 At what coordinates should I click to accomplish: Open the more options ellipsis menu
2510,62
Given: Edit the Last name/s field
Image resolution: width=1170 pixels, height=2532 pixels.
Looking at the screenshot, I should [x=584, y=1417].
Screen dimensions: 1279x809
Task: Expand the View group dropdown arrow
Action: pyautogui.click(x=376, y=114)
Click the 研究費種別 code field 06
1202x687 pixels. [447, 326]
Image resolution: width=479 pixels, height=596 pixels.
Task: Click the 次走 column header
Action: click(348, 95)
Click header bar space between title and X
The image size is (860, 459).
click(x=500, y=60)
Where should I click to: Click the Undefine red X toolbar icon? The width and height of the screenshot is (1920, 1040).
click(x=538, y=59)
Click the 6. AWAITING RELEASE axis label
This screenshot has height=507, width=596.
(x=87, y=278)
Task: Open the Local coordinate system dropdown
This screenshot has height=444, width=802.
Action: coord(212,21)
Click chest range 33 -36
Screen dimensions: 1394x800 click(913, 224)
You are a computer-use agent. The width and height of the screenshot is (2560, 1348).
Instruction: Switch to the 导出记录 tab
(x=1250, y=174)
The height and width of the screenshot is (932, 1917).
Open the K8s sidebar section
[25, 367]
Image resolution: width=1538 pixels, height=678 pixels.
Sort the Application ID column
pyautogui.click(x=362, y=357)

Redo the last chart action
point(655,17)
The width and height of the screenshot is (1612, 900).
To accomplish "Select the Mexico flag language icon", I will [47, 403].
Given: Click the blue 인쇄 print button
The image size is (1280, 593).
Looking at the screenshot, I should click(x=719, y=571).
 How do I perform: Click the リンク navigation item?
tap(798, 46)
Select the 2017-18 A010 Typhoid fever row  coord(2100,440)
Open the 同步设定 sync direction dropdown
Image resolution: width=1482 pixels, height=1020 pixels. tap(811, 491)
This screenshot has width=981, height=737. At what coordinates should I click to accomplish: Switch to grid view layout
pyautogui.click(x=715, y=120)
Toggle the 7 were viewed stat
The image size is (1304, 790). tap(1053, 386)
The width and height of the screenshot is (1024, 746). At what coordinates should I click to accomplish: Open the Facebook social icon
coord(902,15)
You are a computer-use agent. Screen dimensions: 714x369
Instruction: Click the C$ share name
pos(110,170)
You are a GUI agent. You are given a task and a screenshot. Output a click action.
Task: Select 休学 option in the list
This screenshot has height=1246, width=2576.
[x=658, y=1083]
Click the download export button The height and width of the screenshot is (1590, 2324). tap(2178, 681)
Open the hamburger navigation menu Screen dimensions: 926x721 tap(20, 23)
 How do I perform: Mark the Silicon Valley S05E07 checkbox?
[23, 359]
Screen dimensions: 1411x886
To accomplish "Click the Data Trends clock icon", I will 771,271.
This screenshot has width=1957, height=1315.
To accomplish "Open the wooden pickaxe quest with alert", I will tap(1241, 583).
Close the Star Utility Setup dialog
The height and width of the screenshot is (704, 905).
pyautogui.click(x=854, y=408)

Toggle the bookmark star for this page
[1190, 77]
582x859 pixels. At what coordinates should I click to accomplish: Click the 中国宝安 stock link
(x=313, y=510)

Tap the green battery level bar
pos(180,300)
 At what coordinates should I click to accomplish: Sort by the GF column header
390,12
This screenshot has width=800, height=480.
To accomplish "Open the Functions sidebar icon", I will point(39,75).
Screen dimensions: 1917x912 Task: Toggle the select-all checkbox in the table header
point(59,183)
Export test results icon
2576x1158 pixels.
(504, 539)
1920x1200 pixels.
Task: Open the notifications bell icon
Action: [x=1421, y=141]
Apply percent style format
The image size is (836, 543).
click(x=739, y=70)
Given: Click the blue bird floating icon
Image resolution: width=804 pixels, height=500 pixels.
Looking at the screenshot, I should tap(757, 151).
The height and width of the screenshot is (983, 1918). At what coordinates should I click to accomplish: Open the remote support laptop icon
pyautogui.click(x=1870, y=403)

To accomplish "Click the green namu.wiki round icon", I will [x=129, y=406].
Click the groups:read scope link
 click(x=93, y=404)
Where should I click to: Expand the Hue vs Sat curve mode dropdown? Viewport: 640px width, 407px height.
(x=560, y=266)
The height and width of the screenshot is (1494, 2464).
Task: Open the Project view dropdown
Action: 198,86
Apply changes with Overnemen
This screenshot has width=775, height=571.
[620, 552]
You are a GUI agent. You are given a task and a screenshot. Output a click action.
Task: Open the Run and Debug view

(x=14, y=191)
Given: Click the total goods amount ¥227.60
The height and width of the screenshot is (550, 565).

Brief:
Please reproduce the stretch from the start of the records through the line containing "Action: pyautogui.click(x=376, y=114)", swapping "ellipsis" for "overflow" and leaving everything else unchanged.

Exercise response:
 At what coordinates should I click to accomplish: Open the more options overflow menu
2510,62
Given: Edit the Last name/s field
Image resolution: width=1170 pixels, height=2532 pixels.
Looking at the screenshot, I should [x=584, y=1417].
Screen dimensions: 1279x809
Task: Expand the View group dropdown arrow
Action: pyautogui.click(x=376, y=114)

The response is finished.